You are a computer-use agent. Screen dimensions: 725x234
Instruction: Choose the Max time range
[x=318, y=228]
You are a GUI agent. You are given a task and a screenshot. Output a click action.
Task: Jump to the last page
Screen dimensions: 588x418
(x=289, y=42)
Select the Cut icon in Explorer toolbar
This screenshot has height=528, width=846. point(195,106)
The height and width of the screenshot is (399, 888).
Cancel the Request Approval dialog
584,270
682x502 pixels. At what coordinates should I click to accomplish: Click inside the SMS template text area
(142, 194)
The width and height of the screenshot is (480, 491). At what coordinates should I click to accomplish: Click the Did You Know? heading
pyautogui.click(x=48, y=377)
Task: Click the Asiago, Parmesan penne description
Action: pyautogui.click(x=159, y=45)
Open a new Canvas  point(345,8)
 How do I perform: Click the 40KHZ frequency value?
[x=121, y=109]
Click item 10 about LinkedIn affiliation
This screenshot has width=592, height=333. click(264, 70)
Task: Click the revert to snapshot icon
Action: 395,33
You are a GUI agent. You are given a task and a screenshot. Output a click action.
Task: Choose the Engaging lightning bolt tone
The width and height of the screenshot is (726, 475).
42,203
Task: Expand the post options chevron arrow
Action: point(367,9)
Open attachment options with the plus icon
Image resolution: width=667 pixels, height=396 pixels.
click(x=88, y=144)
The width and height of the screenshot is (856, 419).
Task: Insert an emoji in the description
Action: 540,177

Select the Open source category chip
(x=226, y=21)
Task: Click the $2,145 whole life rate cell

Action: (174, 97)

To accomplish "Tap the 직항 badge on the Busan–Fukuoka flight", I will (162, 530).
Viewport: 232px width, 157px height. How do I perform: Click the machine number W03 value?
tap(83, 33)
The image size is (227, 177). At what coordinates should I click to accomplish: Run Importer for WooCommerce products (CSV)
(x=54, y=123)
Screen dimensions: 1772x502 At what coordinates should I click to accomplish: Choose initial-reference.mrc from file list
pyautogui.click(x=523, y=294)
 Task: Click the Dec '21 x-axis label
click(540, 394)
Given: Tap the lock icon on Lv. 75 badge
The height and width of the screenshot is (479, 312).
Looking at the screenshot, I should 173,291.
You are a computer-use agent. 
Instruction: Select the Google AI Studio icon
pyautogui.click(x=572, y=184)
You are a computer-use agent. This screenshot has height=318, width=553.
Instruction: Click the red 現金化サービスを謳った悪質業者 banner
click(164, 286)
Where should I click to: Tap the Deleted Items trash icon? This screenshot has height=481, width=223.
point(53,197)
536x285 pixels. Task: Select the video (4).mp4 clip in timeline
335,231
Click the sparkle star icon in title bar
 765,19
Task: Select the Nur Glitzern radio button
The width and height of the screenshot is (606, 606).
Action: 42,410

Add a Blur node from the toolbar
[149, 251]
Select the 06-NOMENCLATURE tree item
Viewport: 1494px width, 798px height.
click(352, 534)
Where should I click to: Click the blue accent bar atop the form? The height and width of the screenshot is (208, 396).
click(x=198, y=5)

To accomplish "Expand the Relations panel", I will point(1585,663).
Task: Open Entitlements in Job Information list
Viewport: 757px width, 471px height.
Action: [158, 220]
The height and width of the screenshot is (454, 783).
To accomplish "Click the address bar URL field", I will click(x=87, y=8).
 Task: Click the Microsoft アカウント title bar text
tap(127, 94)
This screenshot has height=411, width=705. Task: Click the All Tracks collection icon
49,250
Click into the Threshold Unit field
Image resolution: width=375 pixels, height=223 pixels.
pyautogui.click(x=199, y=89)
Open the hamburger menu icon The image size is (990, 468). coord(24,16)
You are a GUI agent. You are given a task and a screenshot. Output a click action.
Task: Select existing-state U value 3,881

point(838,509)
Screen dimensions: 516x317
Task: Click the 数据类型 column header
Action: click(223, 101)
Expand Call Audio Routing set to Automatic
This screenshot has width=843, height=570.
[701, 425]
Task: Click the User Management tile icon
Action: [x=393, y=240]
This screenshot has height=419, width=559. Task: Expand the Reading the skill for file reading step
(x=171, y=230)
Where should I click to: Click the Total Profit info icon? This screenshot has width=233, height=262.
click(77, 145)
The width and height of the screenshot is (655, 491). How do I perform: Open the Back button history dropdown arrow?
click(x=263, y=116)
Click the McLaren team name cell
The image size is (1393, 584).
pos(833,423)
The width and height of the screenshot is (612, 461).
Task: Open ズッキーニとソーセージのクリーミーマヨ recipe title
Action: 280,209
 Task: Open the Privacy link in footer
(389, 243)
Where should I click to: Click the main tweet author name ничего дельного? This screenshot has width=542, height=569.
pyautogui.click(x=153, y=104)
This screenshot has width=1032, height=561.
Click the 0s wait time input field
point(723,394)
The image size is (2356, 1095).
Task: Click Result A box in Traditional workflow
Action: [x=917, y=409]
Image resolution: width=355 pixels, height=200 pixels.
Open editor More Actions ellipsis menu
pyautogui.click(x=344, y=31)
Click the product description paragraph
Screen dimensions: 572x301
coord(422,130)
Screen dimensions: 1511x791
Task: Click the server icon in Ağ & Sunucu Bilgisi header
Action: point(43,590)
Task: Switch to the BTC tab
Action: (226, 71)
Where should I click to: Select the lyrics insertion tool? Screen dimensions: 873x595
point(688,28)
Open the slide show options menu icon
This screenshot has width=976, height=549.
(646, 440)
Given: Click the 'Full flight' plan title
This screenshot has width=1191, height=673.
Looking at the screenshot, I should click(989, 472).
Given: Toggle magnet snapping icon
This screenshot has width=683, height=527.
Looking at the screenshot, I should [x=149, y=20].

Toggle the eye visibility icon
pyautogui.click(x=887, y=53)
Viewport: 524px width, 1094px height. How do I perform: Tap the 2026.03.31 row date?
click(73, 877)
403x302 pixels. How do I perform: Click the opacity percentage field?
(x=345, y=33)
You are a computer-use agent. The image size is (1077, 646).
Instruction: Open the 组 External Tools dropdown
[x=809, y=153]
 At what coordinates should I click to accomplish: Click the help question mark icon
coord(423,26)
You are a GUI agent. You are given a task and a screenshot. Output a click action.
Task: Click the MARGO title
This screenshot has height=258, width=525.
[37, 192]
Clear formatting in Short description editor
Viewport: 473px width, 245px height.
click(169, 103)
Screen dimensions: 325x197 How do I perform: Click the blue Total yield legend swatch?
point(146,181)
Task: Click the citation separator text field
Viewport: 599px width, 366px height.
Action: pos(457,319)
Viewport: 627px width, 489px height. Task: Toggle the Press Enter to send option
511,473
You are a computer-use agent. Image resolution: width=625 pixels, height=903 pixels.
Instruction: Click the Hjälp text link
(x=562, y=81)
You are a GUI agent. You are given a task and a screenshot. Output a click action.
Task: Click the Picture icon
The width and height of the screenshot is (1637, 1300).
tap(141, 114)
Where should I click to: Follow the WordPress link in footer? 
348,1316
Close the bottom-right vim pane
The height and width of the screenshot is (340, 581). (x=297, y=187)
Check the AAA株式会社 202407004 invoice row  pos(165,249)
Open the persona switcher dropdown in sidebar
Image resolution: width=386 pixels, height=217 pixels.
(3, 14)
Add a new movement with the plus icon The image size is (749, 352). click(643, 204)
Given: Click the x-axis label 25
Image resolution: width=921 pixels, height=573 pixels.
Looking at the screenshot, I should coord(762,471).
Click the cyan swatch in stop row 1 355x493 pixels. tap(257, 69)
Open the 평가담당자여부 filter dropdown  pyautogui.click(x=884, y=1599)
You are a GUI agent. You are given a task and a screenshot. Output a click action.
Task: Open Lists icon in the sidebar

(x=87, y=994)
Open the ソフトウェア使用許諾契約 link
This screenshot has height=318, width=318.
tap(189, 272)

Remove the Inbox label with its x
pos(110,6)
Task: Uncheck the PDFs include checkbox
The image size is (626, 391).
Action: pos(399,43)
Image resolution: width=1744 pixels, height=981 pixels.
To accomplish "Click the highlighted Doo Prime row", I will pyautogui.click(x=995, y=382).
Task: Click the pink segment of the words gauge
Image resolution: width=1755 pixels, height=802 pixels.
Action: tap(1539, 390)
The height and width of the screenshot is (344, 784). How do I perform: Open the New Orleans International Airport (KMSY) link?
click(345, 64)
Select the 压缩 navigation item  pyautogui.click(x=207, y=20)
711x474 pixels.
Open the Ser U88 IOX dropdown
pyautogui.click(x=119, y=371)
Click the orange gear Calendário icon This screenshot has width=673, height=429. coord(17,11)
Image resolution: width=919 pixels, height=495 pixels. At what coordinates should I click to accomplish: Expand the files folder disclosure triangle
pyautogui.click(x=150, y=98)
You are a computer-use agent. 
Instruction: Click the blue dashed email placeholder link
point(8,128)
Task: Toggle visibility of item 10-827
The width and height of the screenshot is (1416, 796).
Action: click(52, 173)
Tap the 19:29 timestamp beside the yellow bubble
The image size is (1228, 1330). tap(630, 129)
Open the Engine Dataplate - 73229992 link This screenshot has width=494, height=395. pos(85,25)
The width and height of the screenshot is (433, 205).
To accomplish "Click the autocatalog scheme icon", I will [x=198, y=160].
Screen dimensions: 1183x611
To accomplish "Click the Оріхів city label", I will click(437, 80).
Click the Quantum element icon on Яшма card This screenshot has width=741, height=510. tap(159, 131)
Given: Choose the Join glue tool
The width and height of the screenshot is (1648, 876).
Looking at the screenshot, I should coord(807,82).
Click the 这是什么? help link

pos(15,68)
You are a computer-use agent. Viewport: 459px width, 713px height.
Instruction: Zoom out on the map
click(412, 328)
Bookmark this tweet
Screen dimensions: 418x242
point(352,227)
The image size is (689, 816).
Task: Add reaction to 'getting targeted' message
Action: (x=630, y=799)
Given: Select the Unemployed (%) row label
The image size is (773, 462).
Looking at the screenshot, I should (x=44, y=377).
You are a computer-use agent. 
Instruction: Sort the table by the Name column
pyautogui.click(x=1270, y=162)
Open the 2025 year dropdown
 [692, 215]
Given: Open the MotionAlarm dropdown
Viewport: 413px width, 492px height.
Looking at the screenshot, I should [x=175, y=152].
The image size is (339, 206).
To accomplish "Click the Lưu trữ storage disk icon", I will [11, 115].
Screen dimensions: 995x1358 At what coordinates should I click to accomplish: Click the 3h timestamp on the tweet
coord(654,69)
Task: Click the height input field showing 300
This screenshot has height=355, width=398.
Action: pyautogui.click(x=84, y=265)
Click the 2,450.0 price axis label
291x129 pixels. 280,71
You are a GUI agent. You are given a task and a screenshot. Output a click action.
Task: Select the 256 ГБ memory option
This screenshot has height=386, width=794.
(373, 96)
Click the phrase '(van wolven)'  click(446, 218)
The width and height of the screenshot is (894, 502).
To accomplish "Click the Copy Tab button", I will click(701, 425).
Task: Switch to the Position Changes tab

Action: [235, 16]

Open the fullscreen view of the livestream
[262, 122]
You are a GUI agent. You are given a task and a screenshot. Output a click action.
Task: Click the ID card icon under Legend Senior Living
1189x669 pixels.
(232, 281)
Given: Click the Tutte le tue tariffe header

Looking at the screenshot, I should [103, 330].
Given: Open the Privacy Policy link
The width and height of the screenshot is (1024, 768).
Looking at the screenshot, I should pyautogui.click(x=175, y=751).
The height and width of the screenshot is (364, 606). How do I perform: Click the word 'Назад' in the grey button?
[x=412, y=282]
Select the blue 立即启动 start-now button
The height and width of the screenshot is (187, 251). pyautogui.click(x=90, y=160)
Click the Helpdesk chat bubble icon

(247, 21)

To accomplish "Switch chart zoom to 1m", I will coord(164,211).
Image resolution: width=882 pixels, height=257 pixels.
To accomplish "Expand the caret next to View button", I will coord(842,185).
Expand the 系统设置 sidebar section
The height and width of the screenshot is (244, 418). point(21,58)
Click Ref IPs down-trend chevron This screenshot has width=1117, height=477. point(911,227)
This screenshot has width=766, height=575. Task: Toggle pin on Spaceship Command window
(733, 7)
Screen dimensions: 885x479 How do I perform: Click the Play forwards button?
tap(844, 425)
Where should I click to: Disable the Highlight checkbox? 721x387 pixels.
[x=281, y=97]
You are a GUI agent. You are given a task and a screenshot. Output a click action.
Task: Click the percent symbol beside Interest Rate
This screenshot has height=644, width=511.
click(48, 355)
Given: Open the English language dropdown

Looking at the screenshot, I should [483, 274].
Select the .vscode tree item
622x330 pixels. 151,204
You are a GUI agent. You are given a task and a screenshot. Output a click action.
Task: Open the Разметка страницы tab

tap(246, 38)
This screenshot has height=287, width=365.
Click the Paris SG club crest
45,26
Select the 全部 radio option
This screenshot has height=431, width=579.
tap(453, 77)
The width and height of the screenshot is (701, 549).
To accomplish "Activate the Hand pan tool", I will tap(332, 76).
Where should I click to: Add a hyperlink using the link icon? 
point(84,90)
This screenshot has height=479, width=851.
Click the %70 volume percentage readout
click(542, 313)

::::::::

Gather each line in the data that holds the string "badge".

To accomplish "Tap the 직항 badge on the Busan–Fukuoka flight", I will (162, 530).
Given: Tap the lock icon on Lv. 75 badge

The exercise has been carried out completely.